=== Text segment ===
How is biopsychology related to the other disciplines of neuroscience?
Neuroscience is a team effort, and biopsychologists are important members of the team (see Albright, Kandel, & Posner, 2000; Kandel & Squire, 2000). Biopsychology can be further defined by its relation to other neuroscientific disciplines. Biopsychologists are neuroscientists who bring to their research knowledge of behavior and of the methods of behavioral research. It is their behavioral orientation and expertise that make their contribution to neuroscience unique (see Cacioppo & Decety, 2009). You will be able to better appreciate the importance of this contribution if you consider that the ultimate purpose of the nervous system is to produce and control behavior (see Grillner & Dickinson, 2002). Biopsychology is an integrative discipline. Biopsychologists draw together knowledge from the other neuroscientific disciplines and apply it to the study of behavior. The following are a few of the disciplines of neuroscience that are particularly relevant to biopsychology :
Neuroanatomy: The study of the structure and organization of the nervous system. In contrast to animals with radial symmetry, whose nervous system consists of a distributed network of cells, animals with bilateral symmetry have segregated, defined nervous systems.
Neurochemistry: Neurochemistry is the study of chemicals, including neurotransmitters and other molecules such as psychopharmaceuticals and neuropeptides, that control and influence the physiology of the nervous system. This field within neuroscience examines how neurochemicals influence the operation of neurons, synapses, and neural networks.
Neuroendocrinology: Neuroendocrinology is the branch of biology that studies the interaction between the nervous system and the endocrine system; i.e. how the brain regulates the hormonal activity in the body. The nervous and endocrine systems often act together in a process called neuroendocrine integration, to regulate the physiological processes of the human body.
=== Information shown ===
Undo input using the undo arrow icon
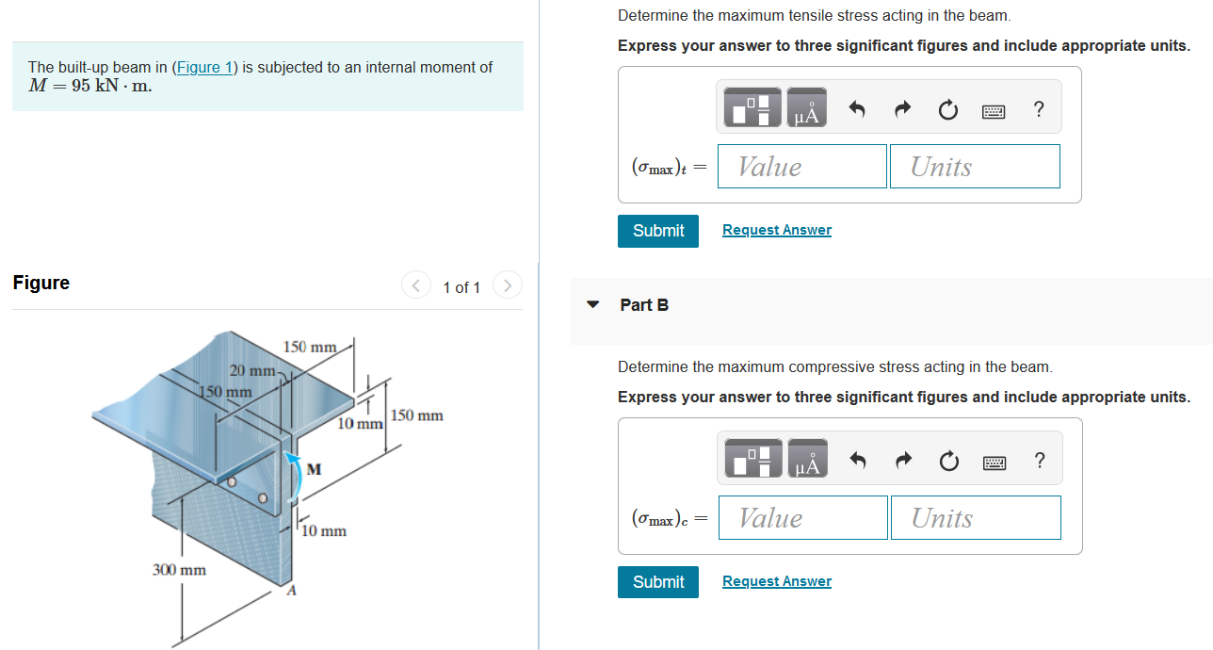Image resolution: width=1213 pixels, height=650 pixels. pyautogui.click(x=856, y=107)
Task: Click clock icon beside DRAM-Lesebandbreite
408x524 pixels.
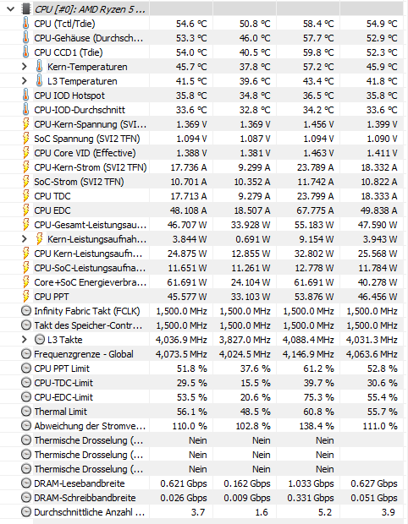Action: (x=25, y=483)
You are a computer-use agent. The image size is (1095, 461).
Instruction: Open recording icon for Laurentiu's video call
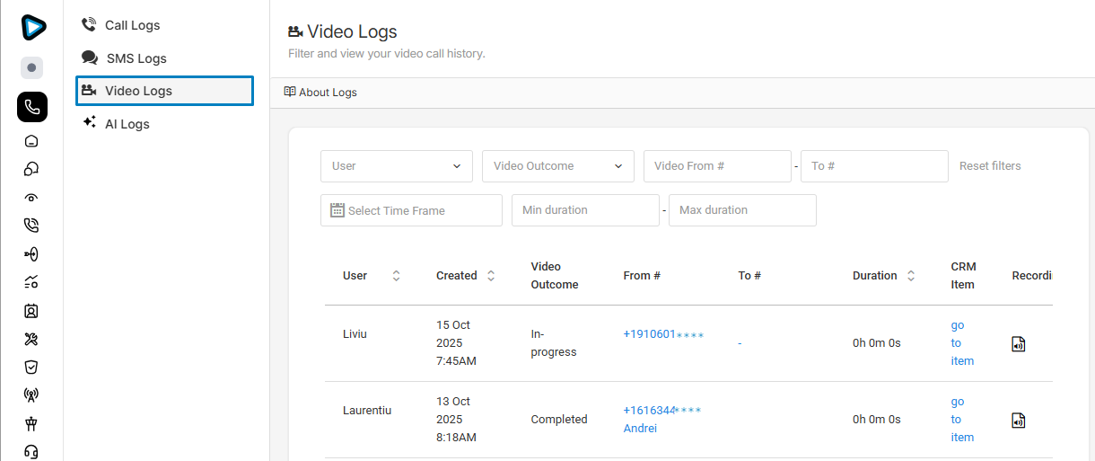pyautogui.click(x=1018, y=420)
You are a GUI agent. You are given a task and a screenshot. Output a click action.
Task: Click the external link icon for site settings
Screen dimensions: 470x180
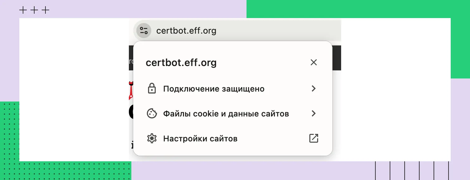point(314,138)

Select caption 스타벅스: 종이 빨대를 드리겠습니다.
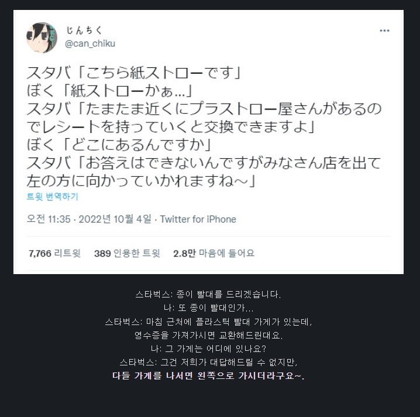coord(208,295)
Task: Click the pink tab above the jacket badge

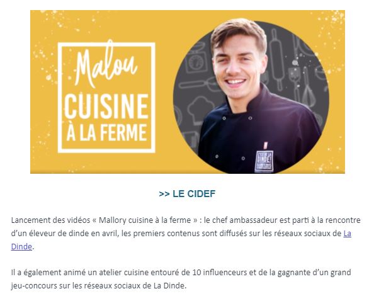Action: click(265, 145)
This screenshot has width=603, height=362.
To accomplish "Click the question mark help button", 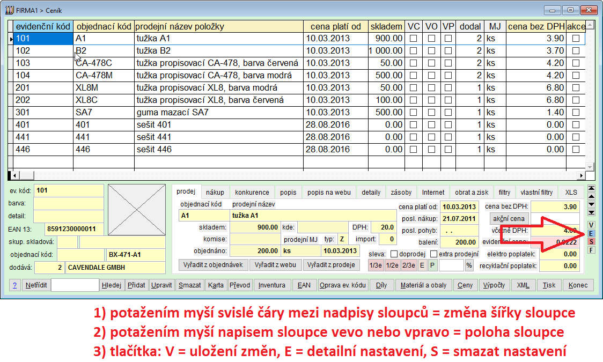I will pyautogui.click(x=16, y=285).
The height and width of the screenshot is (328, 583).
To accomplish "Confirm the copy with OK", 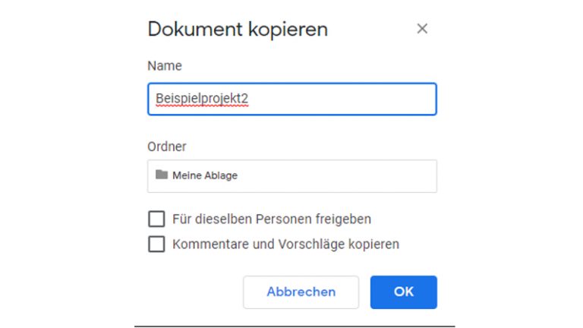I will [403, 292].
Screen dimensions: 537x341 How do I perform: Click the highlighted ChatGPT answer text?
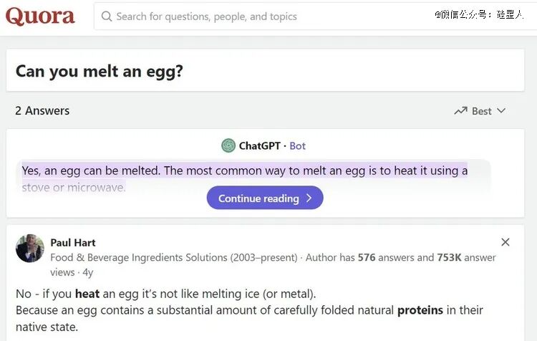coord(245,171)
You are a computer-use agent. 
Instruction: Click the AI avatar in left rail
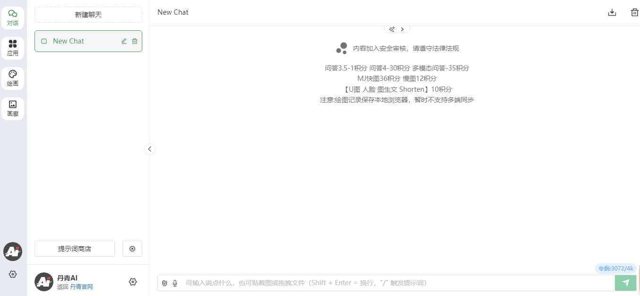13,252
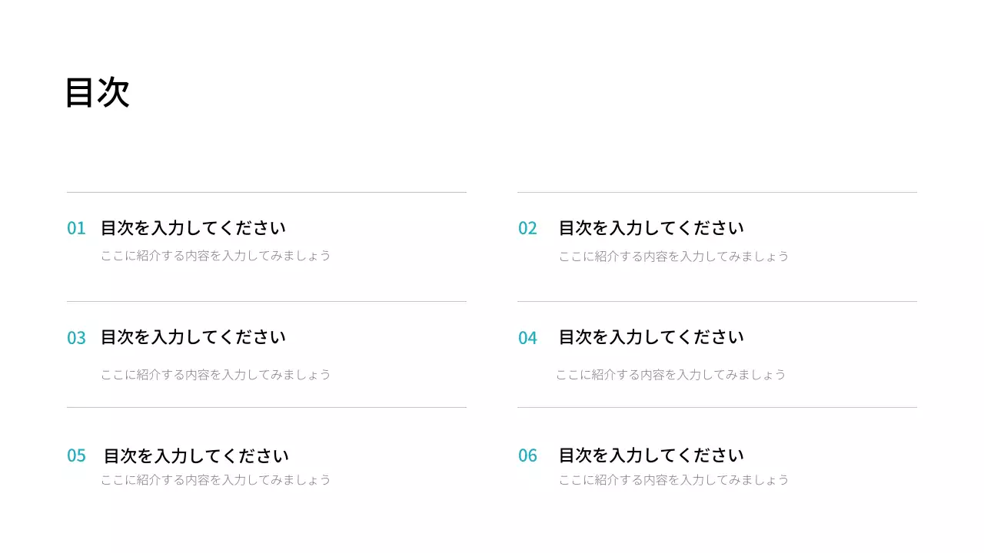
Task: Select the teal number 01
Action: pos(76,228)
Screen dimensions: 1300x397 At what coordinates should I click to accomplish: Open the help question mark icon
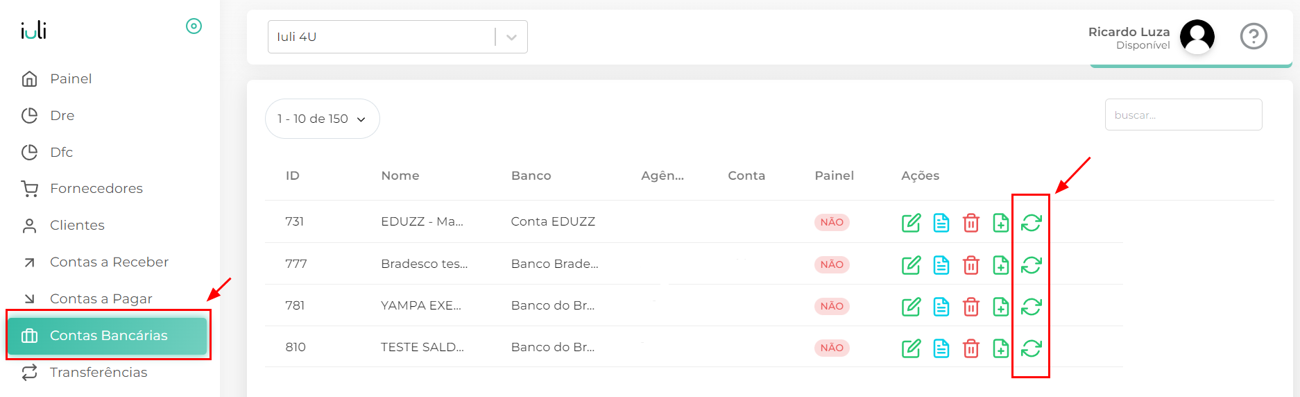pos(1254,36)
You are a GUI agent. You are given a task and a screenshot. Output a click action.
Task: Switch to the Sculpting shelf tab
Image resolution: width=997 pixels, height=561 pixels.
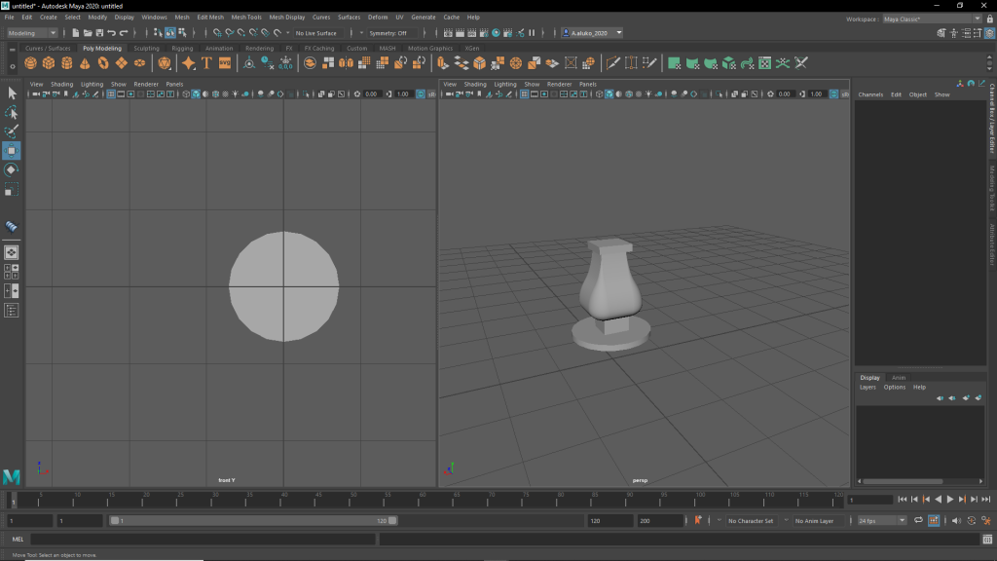(x=146, y=48)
===
Work to be completed:
In the biopsychology text, take the part that opens with the words containing "Neurochemistry: Neurochemistry is" and closes with "and neural networks.", and write it out again with "hormones" substituted for "neuropeptides".

Answer space:
Neurochemistry: Neurochemistry is the study of chemicals, including neurotransmitters and other molecules such as psychopharmaceuticals and hormones, that control and influence the physiology of the nervous system. This field within neuroscience examines how neurochemicals influence the operation of neurons, synapses, and neural networks.